Simon Willison’s Weblog: Gemini 2.0 Flash "Thinking mode"

Source URL: https://simonwillison.net/2024/Dec/19/gemini-thinking-mode/#atom-everything
Source: Simon Willison’s Weblog
Title: Gemini 2.0 Flash "Thinking mode"

Feedly Summary: Those new model releases just keep on flowing. Today it’s Google’s snappily named gemini-2.0-flash-thinking-exp, their first entrant into the o1-style inference scaling class of models. I posted about a great essay about the significance of these just this morning.
From the Gemini model documentation:

Gemini 2.0 Flash Thinking Mode is an experimental model that’s trained to generate the “thinking process" the model goes through as part of its response. As a result, Thinking Mode is capable of stronger reasoning capabilities in its responses than the base Gemini 2.0 Flash model.

I just shipped llm-gemini 0.8 with support for the model. You can try it out using LLM like this:
llm install -U llm-gemini
# If you haven’t yet set a gemini key:
llm keys set gemini
# Paste key here

llm -m gemini-2.0-flash-thinking-exp-1219 "solve a harder variant of that goat lettuce wolf river puzzle"
It’s a very talkative model – 2,277 output tokens answering that prompt.
A more interesting example
The best source of example prompts I’ve found so far is the Gemini 2.0 Flash Thinking cookbook – a Jupyter notebook full of demonstrations of what the model can do.
My favorite so far is this one:

What’s the area of the overlapping region?

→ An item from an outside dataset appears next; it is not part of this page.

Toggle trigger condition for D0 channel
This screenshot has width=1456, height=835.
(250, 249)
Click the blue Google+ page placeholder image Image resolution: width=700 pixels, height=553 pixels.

This model is multi-modal!
Here’s how to run that example using llm-gemini:
llm -m gemini-2.0-flash-thinking-exp-1219 \
-a https://storage.googleapis.com/generativeai-downloads/images/geometry.png \
"What’s the area of the overlapping region?"
Here’s the full response, complete with MathML working. The eventual conclusion:

The final answer is 9π/4

That’s the same answer as Google provided in their example notebook, so I’m presuming it’s correct. Impressive!
Tags: google, ai, generative-ai, llms, llm, gemini, o1, inference-scaling

AI Summary and Description: Yes

Summary: The text discusses the release of Google’s Gemini 2.0 Flash Thinking Mode, an advanced AI model designed to enhance reasoning capabilities through its unique approach. This has significant implications for AI security and the potential risks associated with deploying more capable generative AI technologies.

Detailed Description:
The content focuses on Google’s latest generative AI model, Gemini 2.0 Flash Thinking Mode, and its enhancements over previous iterations. Here are the major points:

– **Model Introduction**: Google’s Gemini 2.0 Flash Thinking Mode represents an evolution in AI models, particularly in the realm of scaling inference capabilities.
– **Enhanced Reasoning**: The model is noted for generating the thinking process behind its responses, allowing for better reasoning compared to the base model. This suggests advancements in AI interpretability and reliability, which are crucial for security applications.
– **Practical Use Cases**: The user shares how to install and set up the model using the `llm` command, demonstrating easy accessibility for users interested in testing the AI’s capabilities.
– **Multi-modal Abilities**: The model is described as multi-modal, meaning it can process and generate responses based on different types of inputs, including both text and images.
– **Example Demonstration**: A practical example is provided where the model calculates the area of an overlapping region through a Geometry image input, illustrating its computational and reasoning capabilities.

Key Insights:
– **Security Implications**: As AI systems become more capable and integrated into various applications, the potential risks related to AI security and the need for robust oversight increase. Understanding how models like Gemini function can help professionals anticipate vulnerabilities.
– **User Engagement**: By enabling users to engage with advanced models easily, policies around security practices and usage protocols become crucial to ensure that these tools are used responsibly and securely.

Overall, the release of such models represents progress in AI technology, but also necessitates ongoing discussions about security frameworks, governance, and compliance related to the deployment of generative AI systems.